Male rats exhibited less predictable behavior than females and it was found that, from a hormonal point of view, males also have fluctuations. According to the study, male rats establish a dominance hierarchy in which alpha animals demonstrate ten times more testosterone than submissive ones.
Why might this result be important for humans?
As is the case in other species, females tend to be underrepresented in human clinical trials.
In the United States, says a 2022 study by Contemporary Clinical Trials, the main causes of death are cardiovascular disease and cancer. In the first case, 49% of patients are women, in the second the percentage is 51%. However, in clinical trials for cardiovascular disease, only 41.9% of participants are female. When we talk about trials for cancer drugs, only 41% of those tested are women.
The same study also states that, although 60% of people with psychological illnesses are women, they represent only 42% of participants in studies.
Second Rebecca Shanskyneuroscientist and co-author of Mouse spontaneous behavior reflects individual variation rather than estrous statecited by New York Timesstates that “some people assumed that using the female gender would make the data more confusing.”
This female underrepresentation is problematic because “medical products can affect men and women differently”, as explain the US drug regulatory agency (Food and Drug Association or FDA).
O 2011 study published in Acta Farmacêutica Portuguesa “Gender male vs. female: relevant factor for pharmacological responses and adverse drug effects?” indicates that the “EMEA (European Medicines Agency) guidelines recommend that women should be included in clinical trials in a way that is representative of the society where they are inserted, with due prevalence in relation to the disease for which the drug is intended”.
However, it safeguards “the importance of differences between genders to be taken into account when prescribing” and predicts that, in the future, adjustments will not be made in clinical practice based only on weight, but also on gender.
In the United States, it has only been since 1993 that the participation of women and other minorities in clinical trials has come to the fore. law from the country.

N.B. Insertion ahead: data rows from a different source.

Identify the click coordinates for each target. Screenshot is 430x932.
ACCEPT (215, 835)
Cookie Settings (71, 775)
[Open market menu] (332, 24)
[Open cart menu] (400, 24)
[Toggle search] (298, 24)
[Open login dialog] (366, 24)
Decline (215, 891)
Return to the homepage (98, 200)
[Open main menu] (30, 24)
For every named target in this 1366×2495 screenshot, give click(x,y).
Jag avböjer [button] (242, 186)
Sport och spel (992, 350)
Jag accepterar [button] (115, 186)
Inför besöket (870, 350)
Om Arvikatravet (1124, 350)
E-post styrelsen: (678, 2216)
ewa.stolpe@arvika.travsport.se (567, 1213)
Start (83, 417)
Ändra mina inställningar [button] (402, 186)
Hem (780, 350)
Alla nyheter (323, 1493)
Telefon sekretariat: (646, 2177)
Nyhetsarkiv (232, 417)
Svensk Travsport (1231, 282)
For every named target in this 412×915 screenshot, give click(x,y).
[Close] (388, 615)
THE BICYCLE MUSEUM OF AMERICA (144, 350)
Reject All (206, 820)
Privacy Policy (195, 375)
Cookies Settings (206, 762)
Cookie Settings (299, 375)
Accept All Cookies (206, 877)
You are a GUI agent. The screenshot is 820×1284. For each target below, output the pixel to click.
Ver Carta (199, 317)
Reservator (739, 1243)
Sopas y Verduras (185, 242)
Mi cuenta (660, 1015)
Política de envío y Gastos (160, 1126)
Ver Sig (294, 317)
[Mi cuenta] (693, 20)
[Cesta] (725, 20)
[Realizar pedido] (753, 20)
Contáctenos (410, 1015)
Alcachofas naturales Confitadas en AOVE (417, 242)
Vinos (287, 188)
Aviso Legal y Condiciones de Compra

The legislation “Women and minorities as a clinical research case” ensures that these people can be included in clinical trials, that trials that include them must take into account whether medicines have different effects and that monetary costs cannot be a reason for exclude women and minorities.
O United States National Institute of Healthdriving the 1993 law, from the following year onwards committed itself not to financially support any project that did not comply with the inclusion policy.
In 1977 the FDA created a guideline which advised the exclusion of all women with “potential to become pregnant” from clinical trials. The measure arose in response to the crisis caused by the thalidomide, a sedative developed by the Swiss pharmaceutical company CIBA in 1953. The drug gained fame in Europe and Canada for relieving typical pregnancy sickness. However, cases of birth defects have been reported in babies whose mothers used the medicine.